:: Task description ::
Every line from the one containing "Task: Expand the address bar history dropdown" through the last line below should be reproduced exactly; please include nothing else.

+===+

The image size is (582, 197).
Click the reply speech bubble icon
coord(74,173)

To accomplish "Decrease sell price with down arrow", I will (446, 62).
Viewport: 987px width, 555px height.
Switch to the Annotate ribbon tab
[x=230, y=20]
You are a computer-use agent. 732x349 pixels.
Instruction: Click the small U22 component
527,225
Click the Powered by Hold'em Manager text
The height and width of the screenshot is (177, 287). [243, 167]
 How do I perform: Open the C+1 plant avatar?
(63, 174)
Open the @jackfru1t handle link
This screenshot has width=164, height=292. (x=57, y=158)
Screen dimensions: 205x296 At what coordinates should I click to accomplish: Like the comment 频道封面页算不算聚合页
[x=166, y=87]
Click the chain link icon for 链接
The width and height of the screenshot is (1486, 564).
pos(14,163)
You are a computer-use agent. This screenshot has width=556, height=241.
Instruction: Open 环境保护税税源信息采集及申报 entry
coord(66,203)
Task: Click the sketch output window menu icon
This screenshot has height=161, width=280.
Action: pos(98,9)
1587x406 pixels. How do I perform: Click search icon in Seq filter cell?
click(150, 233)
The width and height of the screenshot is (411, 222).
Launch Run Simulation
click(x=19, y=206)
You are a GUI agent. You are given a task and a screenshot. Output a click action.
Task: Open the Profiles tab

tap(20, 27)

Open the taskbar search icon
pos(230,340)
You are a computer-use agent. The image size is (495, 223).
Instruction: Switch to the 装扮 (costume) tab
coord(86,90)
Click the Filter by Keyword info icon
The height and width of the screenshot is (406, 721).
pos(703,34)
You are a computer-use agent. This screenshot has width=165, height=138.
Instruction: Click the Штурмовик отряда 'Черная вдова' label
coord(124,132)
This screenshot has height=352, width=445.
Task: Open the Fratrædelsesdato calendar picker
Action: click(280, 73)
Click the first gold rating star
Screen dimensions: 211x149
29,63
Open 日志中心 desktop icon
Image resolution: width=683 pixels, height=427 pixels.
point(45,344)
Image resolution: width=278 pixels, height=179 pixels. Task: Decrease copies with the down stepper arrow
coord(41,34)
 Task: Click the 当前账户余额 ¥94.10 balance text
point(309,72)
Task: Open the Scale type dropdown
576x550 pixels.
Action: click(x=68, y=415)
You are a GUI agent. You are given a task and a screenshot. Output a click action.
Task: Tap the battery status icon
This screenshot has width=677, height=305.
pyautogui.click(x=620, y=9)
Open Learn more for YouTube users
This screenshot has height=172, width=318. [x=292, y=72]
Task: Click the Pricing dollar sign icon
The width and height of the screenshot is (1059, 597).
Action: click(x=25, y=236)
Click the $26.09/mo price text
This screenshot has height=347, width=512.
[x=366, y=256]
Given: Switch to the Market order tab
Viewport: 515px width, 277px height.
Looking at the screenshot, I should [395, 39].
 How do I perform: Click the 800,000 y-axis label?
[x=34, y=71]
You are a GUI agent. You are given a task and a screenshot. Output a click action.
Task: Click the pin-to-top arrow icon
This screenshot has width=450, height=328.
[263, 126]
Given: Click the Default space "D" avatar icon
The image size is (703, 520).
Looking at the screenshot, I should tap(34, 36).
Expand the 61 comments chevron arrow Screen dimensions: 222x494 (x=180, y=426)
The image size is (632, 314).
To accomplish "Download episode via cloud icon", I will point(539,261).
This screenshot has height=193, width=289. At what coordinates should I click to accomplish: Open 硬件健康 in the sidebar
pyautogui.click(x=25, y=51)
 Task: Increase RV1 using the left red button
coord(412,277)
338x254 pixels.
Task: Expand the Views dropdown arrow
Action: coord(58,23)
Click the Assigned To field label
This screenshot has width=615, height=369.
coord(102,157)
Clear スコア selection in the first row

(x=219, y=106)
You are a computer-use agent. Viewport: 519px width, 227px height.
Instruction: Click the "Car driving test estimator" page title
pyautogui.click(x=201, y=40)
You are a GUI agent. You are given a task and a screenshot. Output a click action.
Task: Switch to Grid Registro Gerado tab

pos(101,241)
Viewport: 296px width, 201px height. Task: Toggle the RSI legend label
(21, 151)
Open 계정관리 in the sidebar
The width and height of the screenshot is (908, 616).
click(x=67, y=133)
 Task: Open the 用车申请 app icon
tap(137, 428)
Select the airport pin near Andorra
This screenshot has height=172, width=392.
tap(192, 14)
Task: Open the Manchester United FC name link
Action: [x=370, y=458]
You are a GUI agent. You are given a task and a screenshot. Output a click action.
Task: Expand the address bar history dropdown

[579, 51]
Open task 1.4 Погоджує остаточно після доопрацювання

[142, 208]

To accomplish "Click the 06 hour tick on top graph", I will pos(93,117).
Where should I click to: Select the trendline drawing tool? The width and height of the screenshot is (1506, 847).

+===+

:: Response to the exercise ::
Task: Expand the address bar history dropdown

[579, 51]
Open task 1.4 Погоджує остаточно після доопрацювання

[142, 208]

To accomplish "Click the 06 hour tick on top graph", I will pos(93,117).
Where should I click to: Select the trendline drawing tool? The width and height of the screenshot is (1506, 847).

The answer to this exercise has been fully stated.